Os animais depositados em uma coleção trazem informações sobre a distribuição das espécies, sua evolução e relação de parentesco, variações entre populações, diversidade faunística de determinadas áreas, habitat, características morfológicas e às vezes até comportamentais. Elas servem de referência a outras coleções e trabalham em uma rede mundial de museus e coleções para permitir o progresso da zoologia. As coleções dependem de um cuidado tremendo com a precisão na coleta de dados e na preservação dos espécimes cujas vidas foram tiradas para servir à ciência e à conservação. Por isso a formação de pessoal para a realização deste trabalho vem sendo incentivada pelo CNPq desde a década de 1970 e ainda há tanto a progredir neste nosso país megadiverso. O maior responsável por estas coleções é o curador, ele é um tipo que lembra a bibliotecária, ciumentíssimo de seu acervo, bravo para fazer cumprir as regras da coleção e muito metódico para manter a ordem naquilo tudo. Por isto ele acaba sendo injustamente criticado: pelo cuidado e carinho que tem por coleções tão ricas em informações como a que se perdeu neste fim de semana. Reside aí o tamanho do buraco que estas três horas de fogo em uma manhã de sábado deixou na ciência brasileira. O volume de informações perdidas nunca mais será retomado, mas fica aqui o apoio deste zoólogo.
Discussão - 7 comentários
É muito triste o que aconteceu. O Butantan é um importante centro científico brasileiro. Não tem como estimar essa perda.
Essa foto ai é do lugar onde eu passei os ultimos 3 anos trabalhando na minha dissertação de mestrado. Não consigo mais localizar nada... onde ficava minha mesa... onde ficavam os bichos... só sobrou pó e os armarios de metal que ficaram retorcidos pelo calor.
Isso é o que restou da parte do lab que trabalhava com comportamento. E você que também é etólogo deve entender o que é perder mais de 300 fitas de filmagens...
Ainda não consigo imaginar o tamanho da perda!
Bessa, lembrei da visita que fiz ao Butantan esse ano quando vi a manchete na TV. Fiquei estarrecida, simplesmente estarrecida....... Não há como mensurar uma perda dessas.
Pois é, Fernanda, fiquei pensando na nossa visita lá também. Lembrei que se não tivéssemos ido tão tarde minha intenção era levar vocês na coleção de serpentes para conhecer o Kiko, um dos meus homenageados acima, e a curadoria caprichosa dele. Muito triste.

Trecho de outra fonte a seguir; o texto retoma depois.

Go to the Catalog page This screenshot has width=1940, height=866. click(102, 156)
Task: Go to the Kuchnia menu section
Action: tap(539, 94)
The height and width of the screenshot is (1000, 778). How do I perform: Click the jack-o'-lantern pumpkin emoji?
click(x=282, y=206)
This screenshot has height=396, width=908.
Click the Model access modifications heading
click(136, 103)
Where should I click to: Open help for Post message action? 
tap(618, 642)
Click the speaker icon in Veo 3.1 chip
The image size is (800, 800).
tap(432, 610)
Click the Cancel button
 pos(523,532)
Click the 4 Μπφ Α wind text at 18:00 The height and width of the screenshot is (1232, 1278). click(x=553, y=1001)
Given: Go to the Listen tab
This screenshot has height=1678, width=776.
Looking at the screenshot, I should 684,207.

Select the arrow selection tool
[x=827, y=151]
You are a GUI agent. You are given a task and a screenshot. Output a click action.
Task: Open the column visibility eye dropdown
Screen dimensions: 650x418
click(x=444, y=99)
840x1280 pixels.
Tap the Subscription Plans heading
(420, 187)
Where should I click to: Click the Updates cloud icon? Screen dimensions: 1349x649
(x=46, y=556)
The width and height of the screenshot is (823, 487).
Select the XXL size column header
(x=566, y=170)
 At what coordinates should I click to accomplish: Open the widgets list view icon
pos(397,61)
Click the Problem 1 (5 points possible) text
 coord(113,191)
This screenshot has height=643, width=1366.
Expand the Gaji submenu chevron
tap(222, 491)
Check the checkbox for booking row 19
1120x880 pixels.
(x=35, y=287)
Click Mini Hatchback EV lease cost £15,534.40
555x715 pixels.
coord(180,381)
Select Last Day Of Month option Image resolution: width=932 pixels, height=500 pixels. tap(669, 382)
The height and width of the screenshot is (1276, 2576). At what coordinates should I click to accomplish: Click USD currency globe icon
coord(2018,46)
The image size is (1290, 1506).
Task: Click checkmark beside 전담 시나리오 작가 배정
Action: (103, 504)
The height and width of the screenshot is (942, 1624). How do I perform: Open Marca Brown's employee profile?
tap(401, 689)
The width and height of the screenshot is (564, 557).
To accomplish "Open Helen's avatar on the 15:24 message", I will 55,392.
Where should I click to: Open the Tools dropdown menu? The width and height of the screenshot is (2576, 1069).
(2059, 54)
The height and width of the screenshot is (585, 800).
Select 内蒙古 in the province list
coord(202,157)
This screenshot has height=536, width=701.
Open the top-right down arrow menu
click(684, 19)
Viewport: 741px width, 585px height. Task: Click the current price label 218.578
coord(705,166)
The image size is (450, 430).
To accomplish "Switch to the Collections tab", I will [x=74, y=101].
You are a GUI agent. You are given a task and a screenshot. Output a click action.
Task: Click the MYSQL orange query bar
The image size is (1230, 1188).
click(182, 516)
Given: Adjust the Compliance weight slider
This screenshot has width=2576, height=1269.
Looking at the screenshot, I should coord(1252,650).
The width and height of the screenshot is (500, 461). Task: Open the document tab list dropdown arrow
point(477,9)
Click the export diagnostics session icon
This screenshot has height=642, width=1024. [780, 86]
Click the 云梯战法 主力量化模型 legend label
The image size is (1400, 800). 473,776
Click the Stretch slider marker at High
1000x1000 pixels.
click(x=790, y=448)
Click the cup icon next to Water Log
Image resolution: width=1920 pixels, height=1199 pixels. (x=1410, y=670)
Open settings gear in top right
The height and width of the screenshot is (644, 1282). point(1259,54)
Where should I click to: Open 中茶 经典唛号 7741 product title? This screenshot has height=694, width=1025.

Essa é de ferver o sangue:
http://www1.folha.uol.com.br/folha/ciencia/ult306u737834.shtml
Tem razão, Livio. Não sei o que acontece com cientistas mais velhos que alguns surtam legal. Horripilante o material apresentado pelo Reinaldo, nosso vizinho do Blog Carbono 14. Quem quiser ouvir mais sobre o assunto não perca o próximo podcast do dispersando, não sei se já podia contar mas, pronto, falei!
Olha! Vou te dizer que nunca fui a esse lugar, mas meu sonho, desde que decidi estudar biologia, sempre foi conhecer e quem sabe até trabalhar no instituto Butantan!!! Pôxa tantas décadas de estudo perdidas sem a possibilidade de serem retomadas, é nessas horas que vejo o quanto somos vulneráveis!!!!